First, the big information problem is that banks fear that what is being sold to them is simply not worth buying. Government guarantees of assets can resolve that problem, as well as the issuance of safe Treasuries and the purchase of risky assets. But government or private injections of capital into the banking system cannot.

Second, the big risk problem is not so much a fear of long-run default as a fear of a deeper short-run liquidity squeeze. It is not a fear that investing in risky assets will be bad in the long run, it is a fear that investing in risky assets robs you of the cushion needed in the short run, should there be another negative shock and should the government then decide that it must, for political reasons, confiscate the equity of financial institutions that come back to it for more liquidity support. Thus, in my view, banks are more likely to sit on additional capital injections than to increase their risk tolerance and seek to invest them at higher long-run yields.
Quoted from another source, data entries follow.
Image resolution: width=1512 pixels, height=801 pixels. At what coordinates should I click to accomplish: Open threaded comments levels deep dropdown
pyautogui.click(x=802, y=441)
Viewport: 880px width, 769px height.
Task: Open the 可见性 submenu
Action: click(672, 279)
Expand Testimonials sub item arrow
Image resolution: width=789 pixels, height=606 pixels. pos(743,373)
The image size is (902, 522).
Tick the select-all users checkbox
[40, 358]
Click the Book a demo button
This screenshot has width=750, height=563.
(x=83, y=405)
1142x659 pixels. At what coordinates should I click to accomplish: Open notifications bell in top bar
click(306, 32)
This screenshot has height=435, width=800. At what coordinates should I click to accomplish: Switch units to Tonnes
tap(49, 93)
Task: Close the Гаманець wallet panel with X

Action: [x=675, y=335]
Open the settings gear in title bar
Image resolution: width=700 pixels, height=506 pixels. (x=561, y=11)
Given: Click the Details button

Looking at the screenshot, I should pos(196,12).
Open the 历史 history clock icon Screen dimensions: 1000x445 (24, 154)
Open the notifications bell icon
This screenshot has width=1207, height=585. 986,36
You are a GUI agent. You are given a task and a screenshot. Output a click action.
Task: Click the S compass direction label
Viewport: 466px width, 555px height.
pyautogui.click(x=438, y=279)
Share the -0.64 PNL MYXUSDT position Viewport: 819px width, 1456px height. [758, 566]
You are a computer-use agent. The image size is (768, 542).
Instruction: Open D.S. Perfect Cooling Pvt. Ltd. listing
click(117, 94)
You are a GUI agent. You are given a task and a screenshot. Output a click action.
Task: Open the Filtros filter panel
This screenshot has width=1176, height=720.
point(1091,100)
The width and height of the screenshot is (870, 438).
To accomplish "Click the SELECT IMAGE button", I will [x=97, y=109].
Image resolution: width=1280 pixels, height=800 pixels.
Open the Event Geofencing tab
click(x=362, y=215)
This is a bad situation. With financial-asset prices at their current low levels, the businesses that should be expanding cannot raise the money for expansion on terms that make expansion profitable, while the businesses that should be contracting are contracting rapidly. We need either a substantial increase in financial-asset prices in order to give the businesses that should be expanding the incentive to profitably expand, or we need massive increases in government spending to provide the demand the private sector is not. We would rather have the first if we have the choice—private-sector demand we know will be for things that people regard as useful, while government-sponsored stimulus programmes have a different more political logic—but we may not have the choice.

Thus I am swinging around toward a more radical proposal than Greenspan's large-scale bank recapitalizations. Have the American government take formal complete ownership of Fannie Mae and Freddie Mac, and give them the mission of borrowing at the Treasury rate and buying up and refinancing mortgages on terms that make a profit for the Treasury. This would be a financial operation on a never before seen scale. But as the government bought and the supply of risky assets on offer to the private sector shrank their price would go up and the mortgage-backed assets that suffer the biggest information problems would disappear from the market. And as asset prices went up the banking sector would recapitalise itself.

Or so it would work, unless the large scale of the intervention cracked financial sector-confidence in the American Treasury bond as the safe asset standard for the global economy.